A divergência entre os dois, no entanto, não é recente. Ainda quando presidia o diretório municipal do PL, Ivan Naatz já era contrário à filiação de Mário Hildebrandt. A entrada do ex-prefeito na sigla ocorreu por articulação do governador Jorginho Mello (PL), levando Naatz a deixar o comando do partido e concentrar sua atuação no mandato de deputado estadual.
Depois de ingressar no PL, Mário Hildebrandt assumiu a presidência da legenda em Blumenau e teve papel de destaque na eleição municipal de 2024, sendo um dos principais articuladores da candidatura que levou Egídio Ferrari (PL) à Prefeitura.
Nos últimos meses, porém, o cenário político mudou. As recentes operações do Grupo de Atuação Especial de Combate às Organizações Criminosas (Gaeco), que investigam contratos e atos da gestão anterior em Blumenau, aumentaram a pressão sobre o ex-prefeito e ampliaram o desgaste dentro do partido.
Embora a administração de Hildebrandt já tivesse sido alvo de outras operações de investigação desde que ele assumiu a Prefeitura, em 2018, até então não havia movimentação pública dentro do PL defendendo sua expulsão.
Além do discurso de combate à corrupção, o movimento também ocorre em um momento de reorganização política para as eleições de 2026.
Mário Hildebrandt lançou sua pré-candidatura a deputado estadual e poderá disputar espaço dentro do próprio PL com Ivan Naatz, que busca a reeleição, e com o deputado estadual Marcos da Rosa, recém-filiado ao partido por convite do governador Jorginho Mello.
Nos bastidores, a avaliação é de que a concentração de três nomes competitivos na mesma legenda pode dificultar a eleição de todos. Hildebrandt chega à disputa com o capital político de ter sido reeleito prefeito em 2020 e de ter conseguido eleger seu sucessor em 2024.
No vídeo divulgado nas redes sociais, Ivan Naatz afirmou que tem sido cobrado por eleitores para se posicionar diante das investigações envolvendo a gestão do ex-prefeito.
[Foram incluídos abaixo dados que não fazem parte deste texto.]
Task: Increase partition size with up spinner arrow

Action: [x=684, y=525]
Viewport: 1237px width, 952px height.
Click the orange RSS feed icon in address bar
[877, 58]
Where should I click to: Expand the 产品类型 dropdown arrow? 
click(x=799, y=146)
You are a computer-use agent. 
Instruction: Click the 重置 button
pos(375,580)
"Como é que nós vamos estar no palanque com o sujeito que comandou o governo mais corrupto da nossa história? Olhar para o lado e ver aquele corrupto do meu lado, aquele cara que comandou o governo corrupto da nossa cidade", declarou.
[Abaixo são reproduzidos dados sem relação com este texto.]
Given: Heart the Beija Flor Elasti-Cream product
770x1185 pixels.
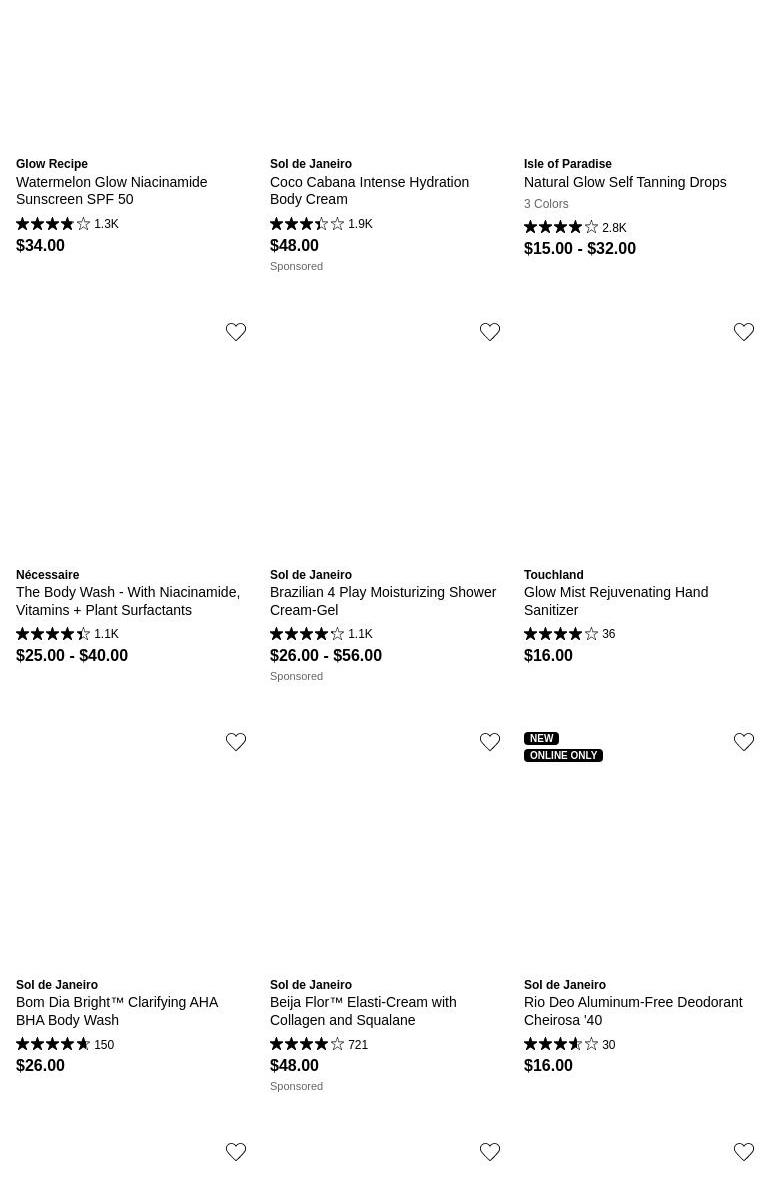Looking at the screenshot, I should click(490, 742).
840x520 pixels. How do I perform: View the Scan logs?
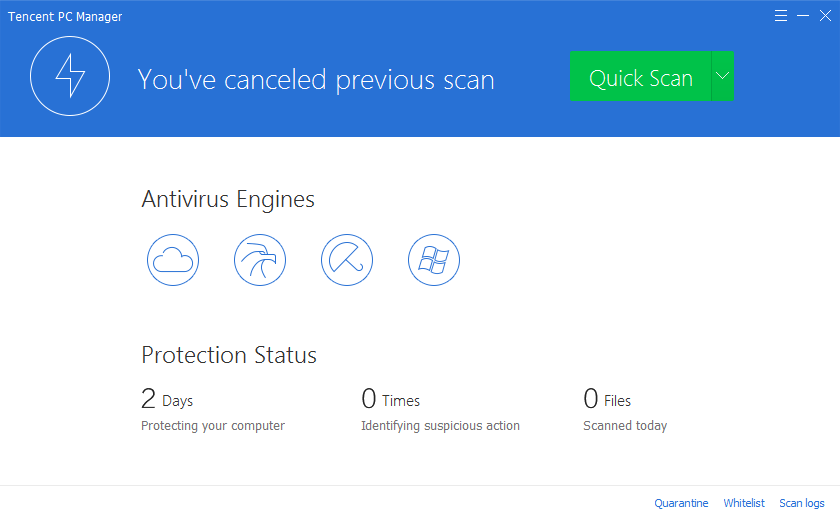[x=802, y=503]
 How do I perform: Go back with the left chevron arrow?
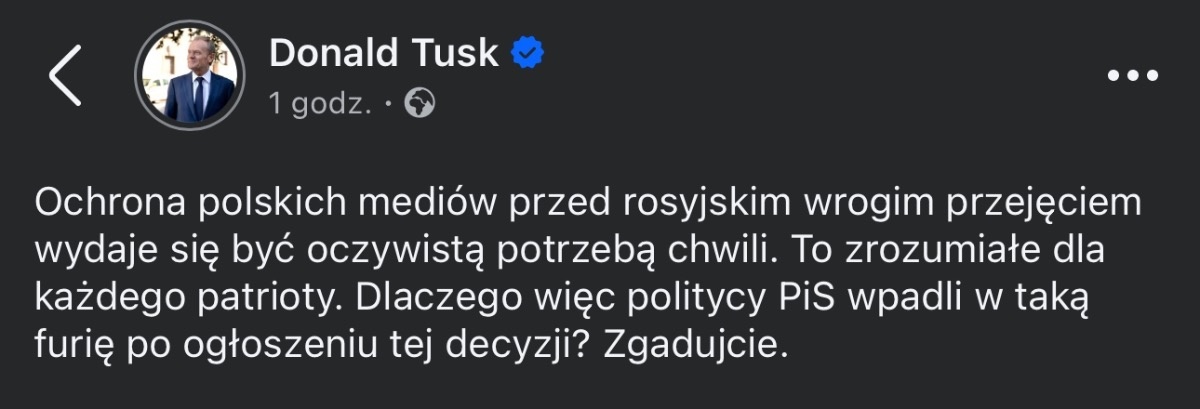pos(65,76)
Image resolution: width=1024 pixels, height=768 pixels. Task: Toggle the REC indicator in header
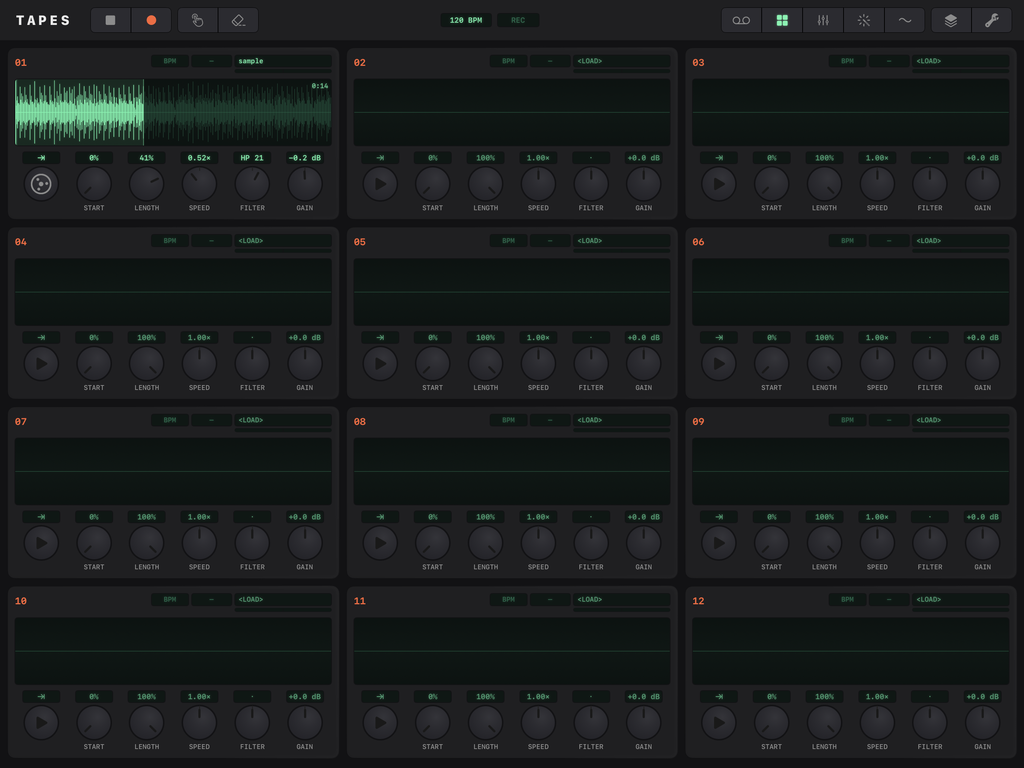(x=518, y=20)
O deputado também afirmou que se sentiu enganado pela postura pública adotada por Hildebrandt.
"O eleitor de Blumenau foi enganado. Aquela turma que reza no domingo e rouba na segunda."
Segundo Naatz, o pedido de expulsão será protocolado ainda nesta semana junto ao diretório municipal do PL. Ele afirma acreditar que terá o apoio da executiva local e disse que espera uma manifestação da direção estadual da sigla.
"Vamos fazer a nossa parte. Vou protocolar o pedido de expulsão porque não quero andar no mesmo lugar onde andam os corruptos", concluiu.